Background information
- Born: William Bradley DuVall September 6, 1967 (age 59) Washington, D.C., U.S.
- Genres: Alternative metal; hard rock; grunge; alternative rock; heavy metal;
- Occupations: Singer; musician; songwriter; record producer;
- Instruments: Vocals; guitar;
- Years active: 1983–present
- Member of: Alice in Chains; Comes with the Fall; Giraffe Tongue Orchestra;
- Formerly of: Awareness Void of Chaos; Final Offering; Neon Christ; Bl'ast; No Walls; Madfly;
- Website: williamduvall.com

= William DuVall =

American rock musician (born 1967)

William Bradley DuVall (born September 6, 1967) is an American musician. He has been the co-lead vocalist and rhythm guitarist of the rock band Alice in Chains since 2006, sharing vocal duties with Jerry Cantrell. DuVall joined Alice in Chains after original lead singer Layne Staley's death and has recorded three albums with the band: 2009's Black Gives Way to Blue, 2013's The Devil Put Dinosaurs Here, and 2018's Rainier Fog. He won an ASCAP Pop Music Award for co-writing the song "I Know" for Dionne Farris in 1996, and has earned three Grammy Award nominations as a member of Alice in Chains.

### Source material
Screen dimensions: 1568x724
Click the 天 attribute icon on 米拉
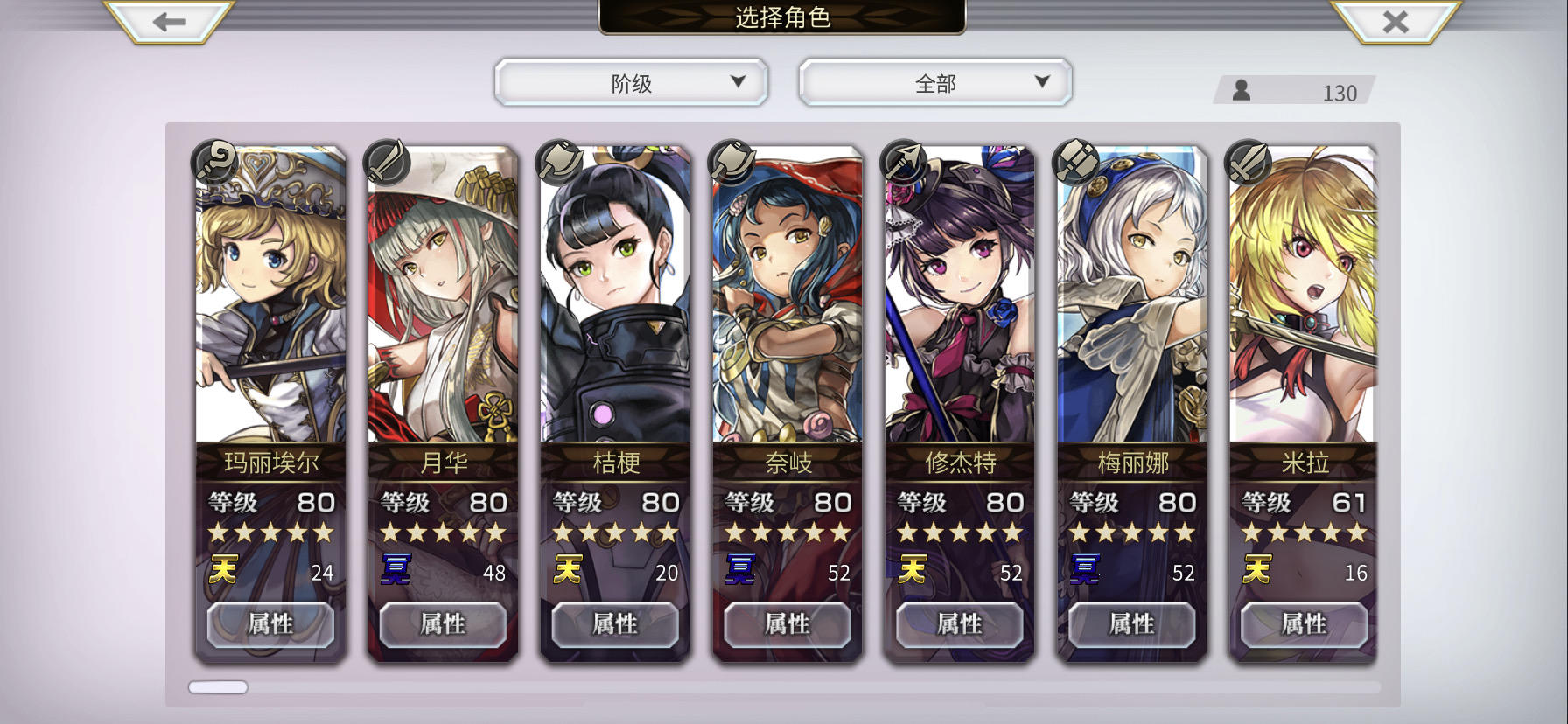(1257, 571)
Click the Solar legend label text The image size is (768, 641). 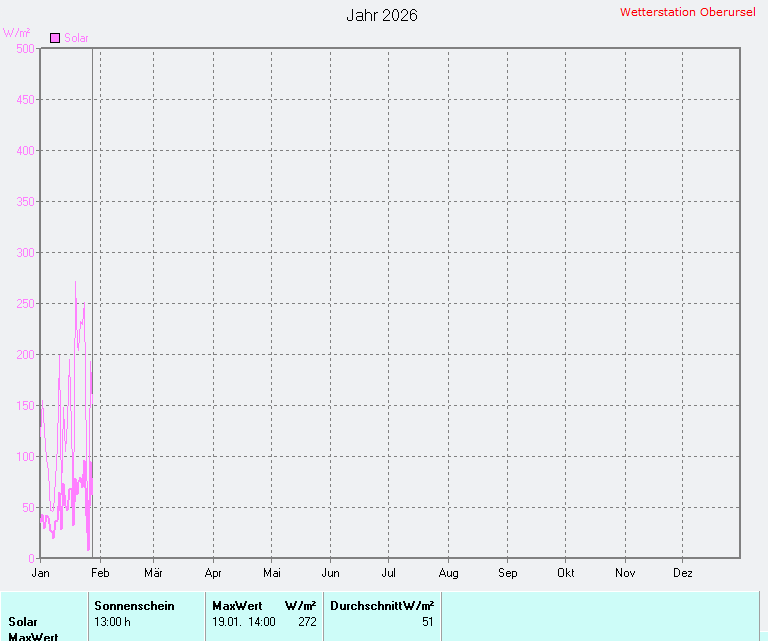point(76,38)
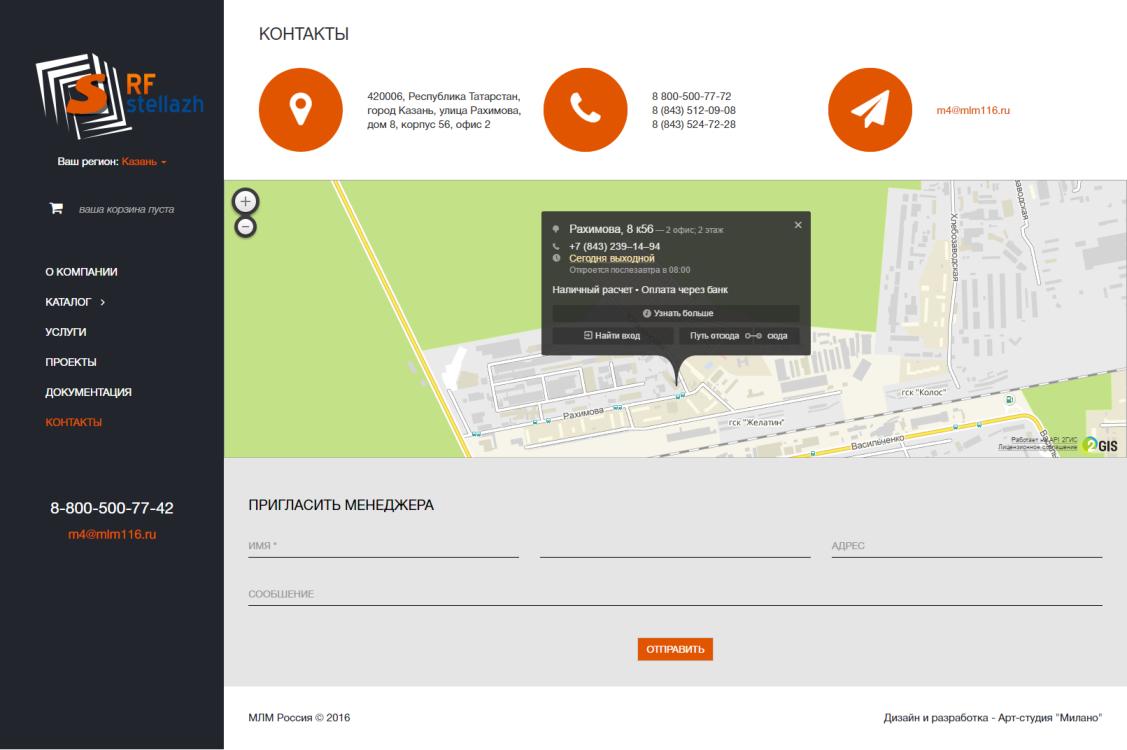Click the Узнать больше button in popup
1127x750 pixels.
pyautogui.click(x=676, y=313)
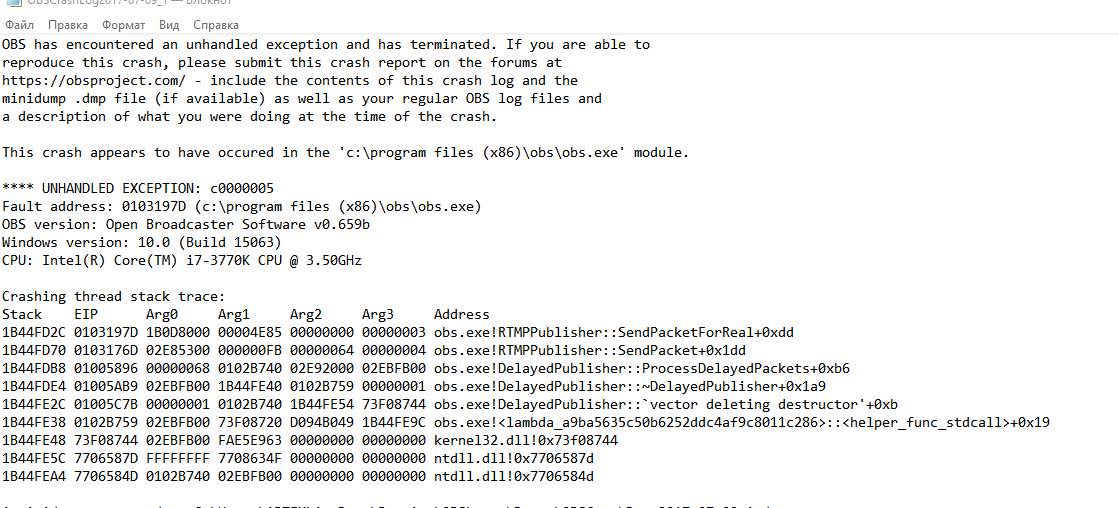Place cursor on the https://obsproject.com/ URL
This screenshot has height=508, width=1119.
(x=94, y=81)
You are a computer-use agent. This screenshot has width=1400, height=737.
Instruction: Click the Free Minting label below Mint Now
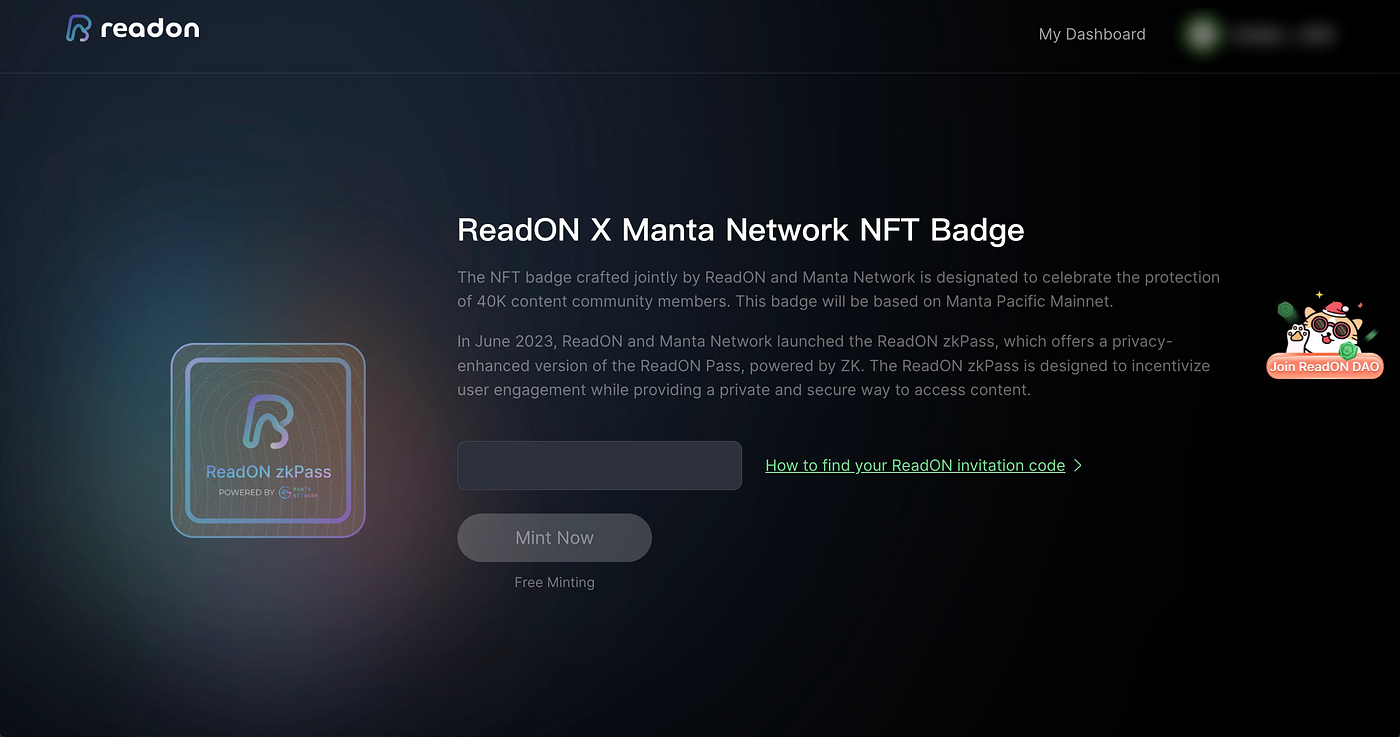click(554, 581)
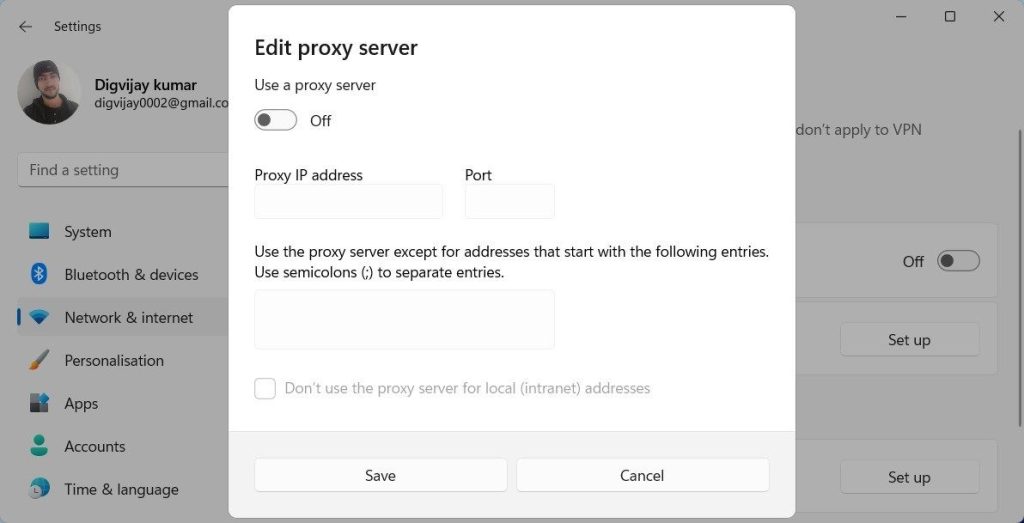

### Required actions
(a) In the William DuVall profile, restate the part starting with "- Genres: Alternative" and going on through "musician (born 1967)", renaming "Occupations" to "Professions".
(b) Condense the paragraph of the William DuVall profile that opens "William Bradley DuVall (born September 6, 1967)" into a bulleted list of its main facts.
(c) Pick up the William DuVall profile after its final sentence and carry it on.

### Responses
(a)
- Genres: Alternative metal; hard rock; grunge; alternative rock; heavy metal;
- Professions: Singer; musician; songwriter; record producer;
- Instruments: Vocals; guitar;
- Years active: 1983–present
- Member of: Alice in Chains; Comes with the Fall; Giraffe Tongue Orchestra;
- Formerly of: Awareness Void of Chaos; Final Offering; Neon Christ; Bl'ast; No Walls; Madfly;
- Website: williamduvall.com

= William DuVall =

American rock musician (born 1967)

(b)
- Born September 6, 1967; American musician.
- Co-lead vocalist and rhythm guitarist of Alice in Chains since 2006, sharing vocal duties with Jerry Cantrell.
- Joined the band after the death of original lead singer Layne Staley.
- Recorded three albums with the band: Black Gives Way to Blue (2009), The Devil Put Dinosaurs Here (2013) and Rainier Fog (2018).
- Won an ASCAP Pop Music Award in 1996 for co-writing "I Know" for Dionne Farris.
- Earned three Grammy Award nominations as a member of Alice in Chains.

(c)
DuVall is also co-founder, lead singer, guitarist, and lyricist for Comes with the Fall. Since 2016, he has been the lead vocalist for the supergroup Giraffe Tongue Orchestra. During his career, he has played with many bands, in a variety of genres, an example being the punk rock group Neon Christ. DuVall's first solo album, One Alone, was released in 2019.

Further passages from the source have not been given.